We’ve begun inside work on the existing house on rainy days (unlike Bensonwood, we can’t do work on the building exterior when it pours, which has happened a lot the last few months—sometimes disastrously so). The inside work involves moving the upstairs bathroom and renovating the bedrooms. In a prior post, I mentioned that the rafters of the existing house above one bedroom had the names of two prior owners painted on them, alongside the years they replaced the roof–”Copeland, 1929” and “Millard, 1991”. We were delighted to discover another piece of “roof structure graffiti” during demolition, this one on a rafter tie in that same room. We plan to vault the ceilings in this bedroom to expose the original rafters and ties, leaving some house history on display.

The beauty of this setting never ceases to inspire. The other day, the sun and rain–and physics–conspired to create a full spectrum rainbow over the house site at the end of a full work day. It restored me, physically and mentally.

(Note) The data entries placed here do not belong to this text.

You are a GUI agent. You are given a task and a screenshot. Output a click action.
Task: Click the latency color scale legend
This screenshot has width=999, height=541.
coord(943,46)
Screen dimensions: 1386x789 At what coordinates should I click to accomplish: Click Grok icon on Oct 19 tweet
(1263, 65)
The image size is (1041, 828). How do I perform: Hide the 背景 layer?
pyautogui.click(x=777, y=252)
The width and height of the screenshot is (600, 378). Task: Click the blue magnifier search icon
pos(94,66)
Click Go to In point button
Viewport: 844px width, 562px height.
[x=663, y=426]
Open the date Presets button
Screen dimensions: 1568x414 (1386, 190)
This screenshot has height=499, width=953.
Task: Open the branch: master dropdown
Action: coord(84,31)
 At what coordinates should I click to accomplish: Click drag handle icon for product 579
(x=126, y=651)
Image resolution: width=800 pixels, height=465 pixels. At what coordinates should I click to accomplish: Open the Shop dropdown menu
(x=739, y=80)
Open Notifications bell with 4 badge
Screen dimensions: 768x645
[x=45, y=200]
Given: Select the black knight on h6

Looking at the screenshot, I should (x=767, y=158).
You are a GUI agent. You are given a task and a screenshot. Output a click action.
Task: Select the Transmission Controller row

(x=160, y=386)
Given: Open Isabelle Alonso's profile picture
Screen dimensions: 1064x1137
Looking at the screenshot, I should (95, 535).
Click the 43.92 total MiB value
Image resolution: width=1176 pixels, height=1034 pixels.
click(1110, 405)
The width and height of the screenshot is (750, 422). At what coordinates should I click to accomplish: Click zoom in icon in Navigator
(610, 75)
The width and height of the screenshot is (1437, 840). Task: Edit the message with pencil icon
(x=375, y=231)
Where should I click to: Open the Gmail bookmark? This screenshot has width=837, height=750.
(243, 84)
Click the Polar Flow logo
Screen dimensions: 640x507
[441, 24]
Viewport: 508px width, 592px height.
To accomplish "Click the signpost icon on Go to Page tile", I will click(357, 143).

My grandparents built a summer house that came in pieces on a truck in 1969. I'm guessing this method has been perfected nearly 50 years later. Kudos to the Cali/Evett family for keeping an open mind, holding your goals and looking for the best solutions you can find.
What an awesome blog, we went for a visit and saw they graffiti of the previous owners when they did their expansions and roof repairs. This is history and Brian and Sophie need to put their names on the same timber, maybe a plaque with the construction dates. Can’t wait to see all the parts come together.
Looking forward to the next update, make sure you have some cookies in the house for when you need energy.